A surge of heat burst from her veins.
Time cracked.
The arrow in Lazaro's vision jumped.
Teleported. Hit.
Right in the chest.
Lazaro flew.
The world became motion again. Glaciers shattered beneath his back.
His coat split down the middle. Blood trailed like a comet tail.
He hit the ice.
Hard.
Then rolled onto one knee, coughing.
Across the battlefield, the archer no longer moved like a soldier.
She moved like a creature that had tasted godhood and demanded seconds.
She was glowing. A second syringe was already in her hand.
Lazaro chuckled.
"So you do talk. Just in pharmacology."
She dashed again. Faster than before. A blur.
He triggered a localized gravity field mid-dodge.
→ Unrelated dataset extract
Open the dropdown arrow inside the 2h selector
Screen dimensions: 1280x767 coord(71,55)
She blinked out of it, midair.
Another shot.
He deflected with a timed pull on time drag, but it clipped his shoulder anyway.
Then a dozen more arrows filled the sky.
He muttered, "Alright, no more jokes."
He dropped both hands.
The battlefield collapsed.
Not visually. Not physically.
But spiritually.
The weight increased. Pressure mounted.
The snow began to weep, the ice turned black with gravitational residue.
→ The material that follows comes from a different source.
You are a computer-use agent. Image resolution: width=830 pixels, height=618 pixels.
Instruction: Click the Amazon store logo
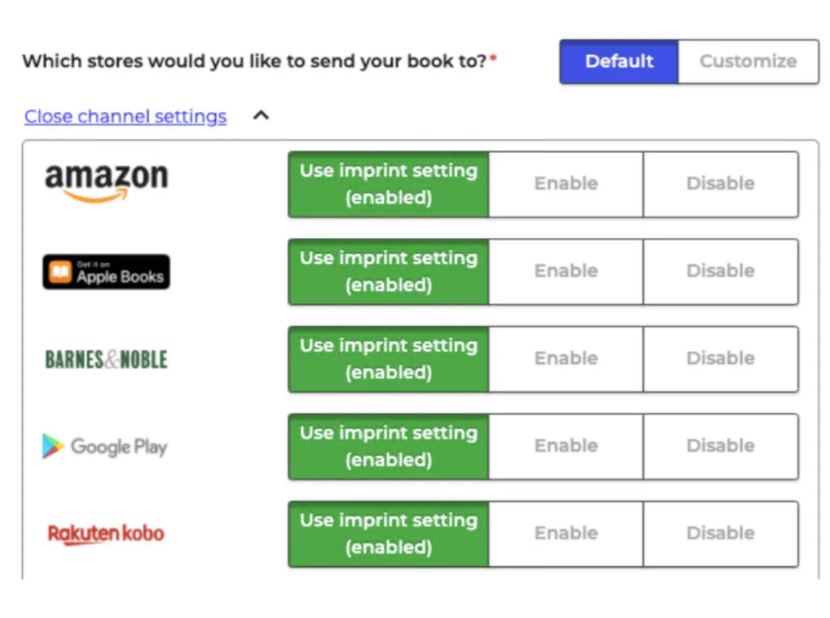106,183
Lazaro rose fully. His coat now hung like a priest's robe at the altar of collapse.
The archer staggered.
One knee dropped. Her veins glowing too brightly.
She rose again.
Third syringe.
Injected.
Her scream sounded less human this time.
Her body shimmered, twitched, cracked in places. The drug was working.
And killing her.
Lazaro didn’t wait.
He launched forward. Not running.
Falling toward her with gravitational bursts guiding his steps.
She fired point blank.
He twisted—barely missed.
Lazaro grabbed her by the throat.
But she was ready. Blade drawn from her quiver's back, stabbed upward.
Straight through his hand.
He didn’t flinch. Just smirked. "Not bad."
Then lifted her by the throat anyway.
"You’ll break," he said. "Long before I do."
But then the sky howled.
An unnatural shriek.
A siren mixed with a funeral bell. A pressure that made even Lazaro look up.
Reinforcements.
Hundreds.
Dozens of them shot through the clouds, descending like falling stars.
All of them cloaked in light, moving with inhuman discipline.
Two more dragon-turtles surfaced from the ocean, screams echoing across the ice plains.
One landed behind Belzeebub.
He laughed louder.
Near Levi, two fleets of the shadow-dancers arrived. Lightning-fast. Built to disable magic.
Behind them, an entire squad of martial artists descended from hovering ships.
Satan, still clashing with his battered-up red-haired rival, paused.
Watched.
Smiled.
"Your friends have come."
Ash turned her head.
Behind her, two more blade-wielders appeared. Each one with a different style.
One moved like a whip. Another like a wall.
Lazaro groaned lazily.
"Oh, come on!"
The archer broke his grip during the distraction. And fired at his leg.
Hit.
He dropped, knee cracking.
But he caught himself.
And stood.
As the battlefield morphed.
The tide rose again.
And hell was far from empty.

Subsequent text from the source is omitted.